NEW YORK (GenomeWeb) – A team led by researchers at St. Jude Children's Research Hospital has conducted an integrated analysis of rhabdomyosarcoma (RMS) samples that involved transcriptomic, epigenomic, proteomic, and phosphoproteomic data, leading them to a number of deregulated pathways.
Through subsequent preclinical testing, the researchers also found the WEE1 kinase to be a promising target for treating high-risk RMS.
The study, which is part of the St. Jude-Washington University Pediatric Cancer Genomic Project and was led by senior author Michael Dyer, chair of the Department of Developmental Neurobiology at St. Jude's, was published in Cancer Cell today.
"This research offers a template for exploring the origins and vulnerabilities of solid tumors by looking not only at somatic mutations, but also at epigenetic changes and ultimately differences in how those changes are manifest in protein expression and activity," Dyer said in a statement, adding that it "also highlights how preclinical models and extensive preclinical testing can help prioritize and streamline drug development."
Rhabdomyosarcoma, a childhood solid tumor that involves muscle and soft tissue, affects about 350 patients in the US each year.
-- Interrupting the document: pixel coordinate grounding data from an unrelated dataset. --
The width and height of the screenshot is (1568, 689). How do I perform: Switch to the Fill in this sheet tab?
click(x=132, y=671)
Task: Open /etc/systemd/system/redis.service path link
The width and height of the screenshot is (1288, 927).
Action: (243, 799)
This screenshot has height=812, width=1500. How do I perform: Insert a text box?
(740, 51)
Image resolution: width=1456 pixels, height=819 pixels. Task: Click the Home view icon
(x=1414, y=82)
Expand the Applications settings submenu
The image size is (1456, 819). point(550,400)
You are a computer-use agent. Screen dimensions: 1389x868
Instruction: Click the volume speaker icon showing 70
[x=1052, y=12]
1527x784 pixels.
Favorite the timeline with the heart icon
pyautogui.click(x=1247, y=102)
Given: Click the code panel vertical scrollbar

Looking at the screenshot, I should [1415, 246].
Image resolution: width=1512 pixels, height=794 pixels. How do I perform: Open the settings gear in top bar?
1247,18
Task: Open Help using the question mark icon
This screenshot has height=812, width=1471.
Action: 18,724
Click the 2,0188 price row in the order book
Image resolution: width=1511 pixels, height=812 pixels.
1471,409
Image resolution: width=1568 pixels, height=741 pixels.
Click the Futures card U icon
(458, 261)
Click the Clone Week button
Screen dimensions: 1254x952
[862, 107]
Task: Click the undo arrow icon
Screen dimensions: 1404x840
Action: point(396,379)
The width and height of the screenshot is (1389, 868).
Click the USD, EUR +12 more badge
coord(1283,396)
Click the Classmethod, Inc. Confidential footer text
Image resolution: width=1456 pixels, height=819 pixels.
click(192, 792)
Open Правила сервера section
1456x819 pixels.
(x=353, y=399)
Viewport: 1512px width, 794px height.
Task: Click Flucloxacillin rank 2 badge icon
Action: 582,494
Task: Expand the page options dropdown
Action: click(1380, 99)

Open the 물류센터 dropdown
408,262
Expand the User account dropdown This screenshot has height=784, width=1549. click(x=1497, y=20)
While the cure rate is 75 percent for patients with localized tumors, survival is only 30 percent for patient with metastatic disease and just 17 percent for those with recurring disease, and survival numbers have not improved much in the last 15 years. The majority of RMS cases are embryonal, or ERMS, while most others are of the alveolar (ARMS) type.
For their study, the researchers focused on 17 so-called orthotopic patient-derived xenografts (O-PDX) of pediatric solid tumors that had previously been studied at the genomic level, as well as on primary human myoblasts, myotubes, and fetal skeletal muscle samples. Specifically, they performed whole-genome bisulfite sequencing, RNA sequencing, and chromatin immunoprecipitation and sequencing (ChIP-seq).
In addition, they used 10-plex isobaric labeling mass spectrometry to quantify the proteome and phosphoproteome of 12 O-PDXs and several human myoblasts and myotubes in replicated experiments. In total, they analyzed more than 16,500 human proteins and almost 63,000 phosphorylation events on about 7,200 proteins.
They then analyzed the data across multiple platforms, using two approaches. In one, they looked at differentially expressed proteins and mRNAs in tumors and myoblasts and performed co-expression clustering of those genes and proteins that were conserved across the two platforms. For the other, they integrated transcriptomic, epigenomic, proteomic, and phosphoproteomic data with order statistics.
Their analyses showed that the RAS pathway, the unfolded protein response pathway, and the G2/M-mitotic spindle checkpoint pathway were the most affected pathways in the RMS samples.
Through extensive preclinical testing, which involved screening more than 1,700 drug-tumor combinations, they found that AZD1775, which inhibits the WEE1 enzyme in the G2/M pathway, shows promise as a treatment for high-risk RMS.
As a result, the Children's Oncology Group has expanded a multicenter phase I/II clinical trial of AZD1775 and the drug irinotecan to include high-risk rhabdomyosarcoma patients, according to St. Jude.